• Exercise:
Write each entry out again exactly as it was given.

- Opening Delimiter -

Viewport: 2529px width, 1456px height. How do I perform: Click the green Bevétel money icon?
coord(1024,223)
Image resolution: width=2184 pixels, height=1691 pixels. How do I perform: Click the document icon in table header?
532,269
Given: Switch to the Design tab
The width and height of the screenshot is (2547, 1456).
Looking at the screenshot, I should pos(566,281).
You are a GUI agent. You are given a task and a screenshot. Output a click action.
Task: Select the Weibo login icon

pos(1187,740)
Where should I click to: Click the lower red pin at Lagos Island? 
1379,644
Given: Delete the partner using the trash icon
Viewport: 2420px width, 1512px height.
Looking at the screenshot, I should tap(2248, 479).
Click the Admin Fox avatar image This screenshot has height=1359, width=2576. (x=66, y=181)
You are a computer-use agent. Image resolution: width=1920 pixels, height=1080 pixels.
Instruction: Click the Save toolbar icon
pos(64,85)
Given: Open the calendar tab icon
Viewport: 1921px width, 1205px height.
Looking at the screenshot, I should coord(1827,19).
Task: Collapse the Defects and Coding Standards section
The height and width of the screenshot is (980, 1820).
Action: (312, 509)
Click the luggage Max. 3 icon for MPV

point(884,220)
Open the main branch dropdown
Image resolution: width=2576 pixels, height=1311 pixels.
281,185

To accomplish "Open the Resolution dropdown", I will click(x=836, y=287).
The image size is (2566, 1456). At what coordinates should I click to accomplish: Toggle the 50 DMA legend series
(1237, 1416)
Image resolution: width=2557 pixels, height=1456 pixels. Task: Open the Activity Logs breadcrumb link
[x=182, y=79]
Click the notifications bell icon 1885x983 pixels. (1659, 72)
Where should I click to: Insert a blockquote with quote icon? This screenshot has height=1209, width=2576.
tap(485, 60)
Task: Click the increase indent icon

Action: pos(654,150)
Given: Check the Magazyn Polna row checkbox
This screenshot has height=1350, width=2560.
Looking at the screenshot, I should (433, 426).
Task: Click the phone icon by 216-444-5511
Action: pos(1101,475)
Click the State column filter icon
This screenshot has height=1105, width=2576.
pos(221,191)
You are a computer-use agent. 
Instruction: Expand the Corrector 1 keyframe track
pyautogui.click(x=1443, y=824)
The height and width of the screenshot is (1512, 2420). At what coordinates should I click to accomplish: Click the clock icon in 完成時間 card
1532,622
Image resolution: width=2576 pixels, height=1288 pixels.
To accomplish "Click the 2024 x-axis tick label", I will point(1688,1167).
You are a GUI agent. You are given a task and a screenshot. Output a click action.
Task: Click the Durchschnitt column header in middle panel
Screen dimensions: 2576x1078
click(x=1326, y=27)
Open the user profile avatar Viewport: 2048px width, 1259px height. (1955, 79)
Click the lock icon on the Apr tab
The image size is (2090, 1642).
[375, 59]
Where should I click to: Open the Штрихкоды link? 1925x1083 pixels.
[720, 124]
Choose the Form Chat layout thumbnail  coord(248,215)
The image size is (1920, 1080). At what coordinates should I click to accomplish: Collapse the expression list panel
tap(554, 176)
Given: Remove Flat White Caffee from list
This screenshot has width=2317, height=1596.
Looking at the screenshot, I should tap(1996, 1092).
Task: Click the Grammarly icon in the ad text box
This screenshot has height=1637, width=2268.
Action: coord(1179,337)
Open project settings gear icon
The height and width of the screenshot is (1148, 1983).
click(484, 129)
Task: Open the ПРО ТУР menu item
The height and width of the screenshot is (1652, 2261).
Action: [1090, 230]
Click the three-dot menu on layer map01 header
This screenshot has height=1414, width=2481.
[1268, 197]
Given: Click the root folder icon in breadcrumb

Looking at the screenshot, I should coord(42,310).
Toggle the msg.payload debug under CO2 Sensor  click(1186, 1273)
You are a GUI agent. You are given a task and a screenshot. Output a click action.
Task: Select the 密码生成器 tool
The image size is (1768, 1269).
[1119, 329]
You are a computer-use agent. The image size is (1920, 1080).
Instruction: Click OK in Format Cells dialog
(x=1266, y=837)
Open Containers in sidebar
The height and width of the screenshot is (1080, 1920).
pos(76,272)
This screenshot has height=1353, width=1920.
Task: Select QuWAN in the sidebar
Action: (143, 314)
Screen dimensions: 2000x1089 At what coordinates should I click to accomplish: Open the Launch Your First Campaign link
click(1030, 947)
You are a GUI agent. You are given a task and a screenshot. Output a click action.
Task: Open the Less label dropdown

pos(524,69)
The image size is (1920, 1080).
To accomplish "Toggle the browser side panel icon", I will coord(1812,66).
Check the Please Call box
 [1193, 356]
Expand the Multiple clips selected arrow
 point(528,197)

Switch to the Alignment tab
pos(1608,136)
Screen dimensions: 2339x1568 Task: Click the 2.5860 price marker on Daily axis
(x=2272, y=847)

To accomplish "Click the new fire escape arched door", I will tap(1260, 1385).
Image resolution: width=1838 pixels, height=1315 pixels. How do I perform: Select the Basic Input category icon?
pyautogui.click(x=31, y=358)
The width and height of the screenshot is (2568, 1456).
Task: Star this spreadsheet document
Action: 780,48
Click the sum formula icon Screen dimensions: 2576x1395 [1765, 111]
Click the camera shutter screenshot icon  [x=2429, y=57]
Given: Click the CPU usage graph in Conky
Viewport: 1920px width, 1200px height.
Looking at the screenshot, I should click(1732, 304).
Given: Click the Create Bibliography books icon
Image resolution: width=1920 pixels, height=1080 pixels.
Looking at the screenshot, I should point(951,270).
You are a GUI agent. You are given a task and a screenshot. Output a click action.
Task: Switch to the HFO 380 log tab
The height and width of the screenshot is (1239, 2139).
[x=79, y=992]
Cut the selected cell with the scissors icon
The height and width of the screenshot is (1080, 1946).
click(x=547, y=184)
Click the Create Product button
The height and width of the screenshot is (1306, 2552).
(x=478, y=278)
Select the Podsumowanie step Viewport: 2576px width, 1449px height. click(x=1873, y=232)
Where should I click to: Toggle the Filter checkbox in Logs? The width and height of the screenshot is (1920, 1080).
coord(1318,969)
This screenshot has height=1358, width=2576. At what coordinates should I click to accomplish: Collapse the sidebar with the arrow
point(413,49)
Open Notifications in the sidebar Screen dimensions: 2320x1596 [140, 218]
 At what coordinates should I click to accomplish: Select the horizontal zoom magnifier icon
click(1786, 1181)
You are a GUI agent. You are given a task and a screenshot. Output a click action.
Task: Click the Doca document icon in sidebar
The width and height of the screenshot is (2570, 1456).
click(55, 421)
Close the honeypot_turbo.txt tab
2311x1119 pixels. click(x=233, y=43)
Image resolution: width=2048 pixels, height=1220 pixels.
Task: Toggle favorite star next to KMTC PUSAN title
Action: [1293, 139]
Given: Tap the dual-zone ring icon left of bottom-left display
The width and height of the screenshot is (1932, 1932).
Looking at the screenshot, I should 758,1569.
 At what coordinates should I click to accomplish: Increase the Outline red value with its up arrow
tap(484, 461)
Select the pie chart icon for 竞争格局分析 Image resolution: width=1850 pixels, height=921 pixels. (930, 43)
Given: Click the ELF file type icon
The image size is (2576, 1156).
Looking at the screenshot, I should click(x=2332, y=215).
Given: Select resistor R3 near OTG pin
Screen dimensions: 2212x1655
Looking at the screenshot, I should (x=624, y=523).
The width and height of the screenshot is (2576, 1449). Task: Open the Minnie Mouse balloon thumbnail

- Closing Delimiter -

• Output:
Viewport: 2529px width, 1456px height. How do I perform: Click the green Bevétel money icon?
coord(1024,223)
Image resolution: width=2184 pixels, height=1691 pixels. How do I perform: Click the document icon in table header?
532,269
Given: Switch to the Design tab
The width and height of the screenshot is (2547, 1456).
Looking at the screenshot, I should pos(566,281).
You are a GUI agent. You are given a task and a screenshot. Output a click action.
Task: Select the Weibo login icon

pos(1187,740)
Where should I click to: Click the lower red pin at Lagos Island? 
1379,644
Given: Delete the partner using the trash icon
Viewport: 2420px width, 1512px height.
Looking at the screenshot, I should tap(2248, 479).
Click the Admin Fox avatar image This screenshot has height=1359, width=2576. (x=66, y=181)
You are a computer-use agent. Image resolution: width=1920 pixels, height=1080 pixels.
Instruction: Click the Save toolbar icon
pos(64,85)
Given: Open the calendar tab icon
Viewport: 1921px width, 1205px height.
Looking at the screenshot, I should coord(1827,19).
Task: Collapse the Defects and Coding Standards section
The height and width of the screenshot is (980, 1820).
Action: (312, 509)
Click the luggage Max. 3 icon for MPV

point(884,220)
Open the main branch dropdown
Image resolution: width=2576 pixels, height=1311 pixels.
281,185

To accomplish "Open the Resolution dropdown", I will click(x=836, y=287).
The image size is (2566, 1456). At what coordinates should I click to accomplish: Toggle the 50 DMA legend series
(1237, 1416)
Image resolution: width=2557 pixels, height=1456 pixels. Task: Open the Activity Logs breadcrumb link
[x=182, y=79]
Click the notifications bell icon 1885x983 pixels. (1659, 72)
Where should I click to: Insert a blockquote with quote icon? This screenshot has height=1209, width=2576.
tap(485, 60)
Task: Click the increase indent icon

Action: pos(654,150)
Given: Check the Magazyn Polna row checkbox
This screenshot has height=1350, width=2560.
Looking at the screenshot, I should (433, 426).
Task: Click the phone icon by 216-444-5511
Action: pos(1101,475)
Click the State column filter icon
This screenshot has height=1105, width=2576.
pos(221,191)
You are a computer-use agent. 
Instruction: Expand the Corrector 1 keyframe track
pyautogui.click(x=1443, y=824)
The height and width of the screenshot is (1512, 2420). At what coordinates should I click to accomplish: Click the clock icon in 完成時間 card
1532,622
Image resolution: width=2576 pixels, height=1288 pixels.
To accomplish "Click the 2024 x-axis tick label", I will point(1688,1167).
You are a GUI agent. You are given a task and a screenshot. Output a click action.
Task: Click the Durchschnitt column header in middle panel
Screen dimensions: 2576x1078
click(x=1326, y=27)
Open the user profile avatar Viewport: 2048px width, 1259px height. (1955, 79)
Click the lock icon on the Apr tab
The image size is (2090, 1642).
[375, 59]
Where should I click to: Open the Штрихкоды link? 1925x1083 pixels.
[720, 124]
Choose the Form Chat layout thumbnail  coord(248,215)
The image size is (1920, 1080). At what coordinates should I click to accomplish: Collapse the expression list panel
tap(554, 176)
Given: Remove Flat White Caffee from list
This screenshot has width=2317, height=1596.
Looking at the screenshot, I should tap(1996, 1092).
Task: Click the Grammarly icon in the ad text box
This screenshot has height=1637, width=2268.
Action: coord(1179,337)
Open project settings gear icon
The height and width of the screenshot is (1148, 1983).
click(484, 129)
Task: Open the ПРО ТУР menu item
The height and width of the screenshot is (1652, 2261).
Action: [1090, 230]
Click the three-dot menu on layer map01 header
This screenshot has height=1414, width=2481.
[1268, 197]
Given: Click the root folder icon in breadcrumb

Looking at the screenshot, I should coord(42,310).
Toggle the msg.payload debug under CO2 Sensor  click(1186, 1273)
You are a GUI agent. You are given a task and a screenshot. Output a click action.
Task: Select the 密码生成器 tool
The image size is (1768, 1269).
[1119, 329]
You are a computer-use agent. The image size is (1920, 1080).
Instruction: Click OK in Format Cells dialog
(x=1266, y=837)
Open Containers in sidebar
The height and width of the screenshot is (1080, 1920).
pos(76,272)
This screenshot has height=1353, width=1920.
Task: Select QuWAN in the sidebar
Action: (143, 314)
Screen dimensions: 2000x1089 At what coordinates should I click to accomplish: Open the Launch Your First Campaign link
click(1030, 947)
You are a GUI agent. You are given a task and a screenshot. Output a click action.
Task: Open the Less label dropdown

pos(524,69)
The image size is (1920, 1080).
To accomplish "Toggle the browser side panel icon", I will coord(1812,66).
Check the Please Call box
 [1193, 356]
Expand the Multiple clips selected arrow
 point(528,197)

Switch to the Alignment tab
pos(1608,136)
Screen dimensions: 2339x1568 Task: Click the 2.5860 price marker on Daily axis
(x=2272, y=847)

To accomplish "Click the new fire escape arched door", I will tap(1260, 1385).
Image resolution: width=1838 pixels, height=1315 pixels. How do I perform: Select the Basic Input category icon?
pyautogui.click(x=31, y=358)
The width and height of the screenshot is (2568, 1456).
Task: Star this spreadsheet document
Action: 780,48
Click the sum formula icon Screen dimensions: 2576x1395 [1765, 111]
Click the camera shutter screenshot icon  [x=2429, y=57]
Given: Click the CPU usage graph in Conky
Viewport: 1920px width, 1200px height.
Looking at the screenshot, I should click(1732, 304).
Given: Click the Create Bibliography books icon
Image resolution: width=1920 pixels, height=1080 pixels.
Looking at the screenshot, I should point(951,270).
You are a GUI agent. You are given a task and a screenshot. Output a click action.
Task: Switch to the HFO 380 log tab
The height and width of the screenshot is (1239, 2139).
[x=79, y=992]
Cut the selected cell with the scissors icon
The height and width of the screenshot is (1080, 1946).
click(x=547, y=184)
Click the Create Product button
The height and width of the screenshot is (1306, 2552).
(x=478, y=278)
Select the Podsumowanie step Viewport: 2576px width, 1449px height. click(x=1873, y=232)
Where should I click to: Toggle the Filter checkbox in Logs? The width and height of the screenshot is (1920, 1080).
coord(1318,969)
This screenshot has height=1358, width=2576. At what coordinates should I click to accomplish: Collapse the sidebar with the arrow
point(413,49)
Open Notifications in the sidebar Screen dimensions: 2320x1596 [140, 218]
 At what coordinates should I click to accomplish: Select the horizontal zoom magnifier icon
click(1786, 1181)
You are a GUI agent. You are given a task and a screenshot. Output a click action.
Task: Click the Doca document icon in sidebar
The width and height of the screenshot is (2570, 1456).
click(55, 421)
Close the honeypot_turbo.txt tab
2311x1119 pixels. click(x=233, y=43)
Image resolution: width=2048 pixels, height=1220 pixels.
Task: Toggle favorite star next to KMTC PUSAN title
Action: [1293, 139]
Given: Tap the dual-zone ring icon left of bottom-left display
The width and height of the screenshot is (1932, 1932).
Looking at the screenshot, I should 758,1569.
 At what coordinates should I click to accomplish: Increase the Outline red value with its up arrow
tap(484, 461)
Select the pie chart icon for 竞争格局分析 Image resolution: width=1850 pixels, height=921 pixels. (930, 43)
Given: Click the ELF file type icon
The image size is (2576, 1156).
Looking at the screenshot, I should click(x=2332, y=215).
Given: Select resistor R3 near OTG pin
Screen dimensions: 2212x1655
Looking at the screenshot, I should (x=624, y=523).
The width and height of the screenshot is (2576, 1449). Task: Open the Minnie Mouse balloon thumbnail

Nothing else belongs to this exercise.